Don't get me wrong. If a guys wants to post his land that is his/her perogative. Don't come crying to me when the wildlife causes damage though.
I would also guess that if a guy asks, a lot of posted land is open for predators but not as many would get taken "in addition to" deer, pheasants, etc if the predator is not the main target species.

My :2cents:


----------



## Habitat Hugger (Jan 19, 2005)

Your theory of access and skunks could be partly true, although this is the time of year when they always seem to be on the move. They don't hibernate but stay pretty inactive over the winter. My traps haven't got a single one all winter but they are starting to fill up now! 
I hate skunks, and although I pride myself as being near the top of the heap of law abiding sportsmen/women, I rarely drive past one out in a field, even if behind a No Hunting Sign. Trying to find a landowner to ask permission to opportunistically blast a transient skunk would be IMHO a bit much, as long as you didn't shoot one near his house or livestock, etc. A bit the same for coyotes, although I usually try to get landowner permission for these if possible.


----------



## hunter9494 (Jan 21, 2007)

amen, skunks are one of the most destrutive animals when it comes to robbing nests of eggs, be it upland game or waterfowl. not sure where they fit in the food chain, but thinking they damn sure can't be very important, so yes, i agree, exterminate as many as possible!


----------



## rowdie (Jan 19, 2005)

I used to be from SD, and you DO NOT want to shoot on someones land at a skunk, or any other varmit without permission.

I think this theory holds some water.


----------



## hunter9494 (Jan 21, 2007)

any skunk caught out in the open during daylight hours could very well be rabid, as this is not real common behavior. if i was a landower i would be happy to have you shoot my skunks, as long as they are not close to livestock or a building.


----------



## ShineRunner (Sep 11, 2002)

Part of the reason you see so many skunks is the mating season begins in the spring. They move around alot starting about February depending in what part of the country they live. :sniper: They are scavengers but to many of any varmint is not good.


----------



## Ron Gilmore (Jan 7, 2003)

Plus with recent snow falls and melting, many dens have become flooded. Dry culverts are prime winter dens for these animals. Spring thaws flood them from their home.

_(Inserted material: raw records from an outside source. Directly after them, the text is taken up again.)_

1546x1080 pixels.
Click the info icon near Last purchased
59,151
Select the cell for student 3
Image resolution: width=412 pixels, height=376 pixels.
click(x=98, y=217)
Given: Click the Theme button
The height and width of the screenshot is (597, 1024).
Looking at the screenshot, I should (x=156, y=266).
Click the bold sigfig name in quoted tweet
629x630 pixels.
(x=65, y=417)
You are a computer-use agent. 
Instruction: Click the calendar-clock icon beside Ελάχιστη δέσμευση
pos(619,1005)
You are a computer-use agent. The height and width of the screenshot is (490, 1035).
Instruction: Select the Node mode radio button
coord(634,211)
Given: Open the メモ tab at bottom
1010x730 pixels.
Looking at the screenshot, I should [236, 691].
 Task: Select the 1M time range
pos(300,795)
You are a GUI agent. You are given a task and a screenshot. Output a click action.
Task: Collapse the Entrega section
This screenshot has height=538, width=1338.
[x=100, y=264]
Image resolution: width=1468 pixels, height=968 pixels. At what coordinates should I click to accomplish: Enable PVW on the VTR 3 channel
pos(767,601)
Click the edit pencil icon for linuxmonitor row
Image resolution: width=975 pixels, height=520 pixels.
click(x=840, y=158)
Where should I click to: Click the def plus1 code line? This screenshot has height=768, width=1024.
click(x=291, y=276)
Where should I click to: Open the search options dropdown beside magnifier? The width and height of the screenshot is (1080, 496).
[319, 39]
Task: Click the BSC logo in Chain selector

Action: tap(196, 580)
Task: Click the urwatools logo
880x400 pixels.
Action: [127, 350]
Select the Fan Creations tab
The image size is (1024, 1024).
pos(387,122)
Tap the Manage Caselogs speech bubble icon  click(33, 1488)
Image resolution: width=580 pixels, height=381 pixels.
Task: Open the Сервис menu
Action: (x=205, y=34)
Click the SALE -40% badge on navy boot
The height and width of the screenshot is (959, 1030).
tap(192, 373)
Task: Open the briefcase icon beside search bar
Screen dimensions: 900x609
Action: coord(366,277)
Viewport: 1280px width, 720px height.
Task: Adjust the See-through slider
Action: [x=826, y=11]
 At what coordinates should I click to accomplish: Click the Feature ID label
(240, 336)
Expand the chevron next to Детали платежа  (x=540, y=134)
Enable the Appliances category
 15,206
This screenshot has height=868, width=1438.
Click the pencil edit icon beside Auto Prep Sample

Since it is also breeding season, female skunks try and den up in places that are higher ground and not susceptible to flooding. This is why so many move into farm sites that do not have dogs. Buildings hay bale piles etc are all attractive places to den and raise the young.

It was a few years back, but we got a very warm spell in early Feb with snow cover. For the next week skunks where all over the place. But disappeared again until the next big thaw.


----------